Nous sommes arrivés à Erestia avant-hier, après vingt jours de mer. La ville vit dans la puanteur des bûchers. À ceux sur lesquels quotidiennement s’entassent les morts de la maladie bleue, dont de nombreux enfants, s’ajoutent maintenant ceux où sont brûlées vives les sorcières ainsi que les femmes ayant commercé avec elles.

Niall accuse celles dont la famille a la chance de ne pas déplorer de décès dû à l’épidémie d’être indévotes et de s’être procuré des potions démoniaques. Et par là mettre en danger leurs âmes, celles de leurs maris, fils et filles.

Quand je pense que ce monstre va m’épouser, j’ai envie de mourir, mais il menace de s’en prendre aux miens si je disparaissais. Les pauvrettes sont soumises à la question par Gernebern, le successeur de mon frère. De ma chambre – ne devrais-je pas dire de ma cellule – je les entends hurler toutes les nuits. Au nom d’Alwealda, on les torture pour leur faire avouer qu’elles ont eu recours à des breuvages concoctés par des païennes.

Ô, mon amour, ma vie se réduit à ces heures que j’ai passées auprès de toi. Avant, je n’étais qu’indifférente obéissance. Depuis, je vis un cauchemar perpétuel.

La plupart des victimes de ces sévices dénoncent celles qui leur ont porté secours ou toute autre personne dont on leur a suggéré le nom. Elles savent qu’elles périront dans les flammes, mais sans doute préfèrent-elles cette mort aux atrocités qu’on leur fait subir.

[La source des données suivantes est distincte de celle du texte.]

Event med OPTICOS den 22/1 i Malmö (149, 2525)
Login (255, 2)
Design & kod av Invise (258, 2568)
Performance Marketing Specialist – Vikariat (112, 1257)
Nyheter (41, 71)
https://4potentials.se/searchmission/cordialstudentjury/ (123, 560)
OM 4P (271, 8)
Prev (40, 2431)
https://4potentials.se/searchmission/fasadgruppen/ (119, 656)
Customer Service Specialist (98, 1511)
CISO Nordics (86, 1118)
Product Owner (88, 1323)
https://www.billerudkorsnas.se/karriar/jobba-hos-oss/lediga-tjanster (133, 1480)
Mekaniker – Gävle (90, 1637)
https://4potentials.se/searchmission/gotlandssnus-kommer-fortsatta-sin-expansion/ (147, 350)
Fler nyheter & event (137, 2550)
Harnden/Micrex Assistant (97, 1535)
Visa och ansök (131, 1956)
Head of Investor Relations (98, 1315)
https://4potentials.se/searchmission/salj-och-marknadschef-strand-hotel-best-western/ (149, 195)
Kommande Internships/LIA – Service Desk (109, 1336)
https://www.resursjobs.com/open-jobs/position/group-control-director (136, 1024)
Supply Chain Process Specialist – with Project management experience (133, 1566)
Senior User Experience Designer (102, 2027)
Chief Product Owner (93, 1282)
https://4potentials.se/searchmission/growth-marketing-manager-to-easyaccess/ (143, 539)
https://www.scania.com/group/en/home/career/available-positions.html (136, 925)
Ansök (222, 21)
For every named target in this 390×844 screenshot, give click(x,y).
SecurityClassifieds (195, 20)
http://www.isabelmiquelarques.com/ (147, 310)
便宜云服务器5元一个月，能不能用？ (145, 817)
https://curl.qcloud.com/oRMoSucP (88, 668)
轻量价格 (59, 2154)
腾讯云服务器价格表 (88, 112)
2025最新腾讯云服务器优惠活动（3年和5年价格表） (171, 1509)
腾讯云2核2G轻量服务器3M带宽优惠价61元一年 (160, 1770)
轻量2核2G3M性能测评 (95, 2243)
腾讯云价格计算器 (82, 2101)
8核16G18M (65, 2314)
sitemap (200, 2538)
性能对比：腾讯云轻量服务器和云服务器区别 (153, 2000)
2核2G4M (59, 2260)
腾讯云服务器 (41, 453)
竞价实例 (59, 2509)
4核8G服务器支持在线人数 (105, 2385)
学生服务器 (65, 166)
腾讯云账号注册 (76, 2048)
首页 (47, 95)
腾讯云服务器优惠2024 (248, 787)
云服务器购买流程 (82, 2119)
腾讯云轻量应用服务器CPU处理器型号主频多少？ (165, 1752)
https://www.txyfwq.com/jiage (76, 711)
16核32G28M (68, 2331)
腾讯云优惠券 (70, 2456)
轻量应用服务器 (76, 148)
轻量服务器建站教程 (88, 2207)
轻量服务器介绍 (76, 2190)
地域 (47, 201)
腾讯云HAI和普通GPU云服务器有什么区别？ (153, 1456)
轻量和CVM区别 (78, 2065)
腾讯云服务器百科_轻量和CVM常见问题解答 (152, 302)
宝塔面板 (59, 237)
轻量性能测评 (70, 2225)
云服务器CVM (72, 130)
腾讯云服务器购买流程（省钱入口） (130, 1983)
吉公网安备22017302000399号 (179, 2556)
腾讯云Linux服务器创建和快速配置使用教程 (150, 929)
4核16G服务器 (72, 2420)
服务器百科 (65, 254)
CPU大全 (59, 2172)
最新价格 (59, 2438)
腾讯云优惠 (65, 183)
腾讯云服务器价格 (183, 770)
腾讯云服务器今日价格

Ma toilette est maintenant terminée, la duègne me tend le Vénérable livre des lois d’Alwealda dont je dois faire la lecture à haute voix.

À plus tard mon bel amour.

¤¤¤

Note :
1) De même que nous écrivons le 3 juillet, pour le 3e jour de juillet, Aubierge écrit “la 2 equos” pour la 2e nuit d'equos, car en Shannon les Angles ont adopté le calendrier local. Or le calendrier celte est basé sur les nuits et non sur les jours.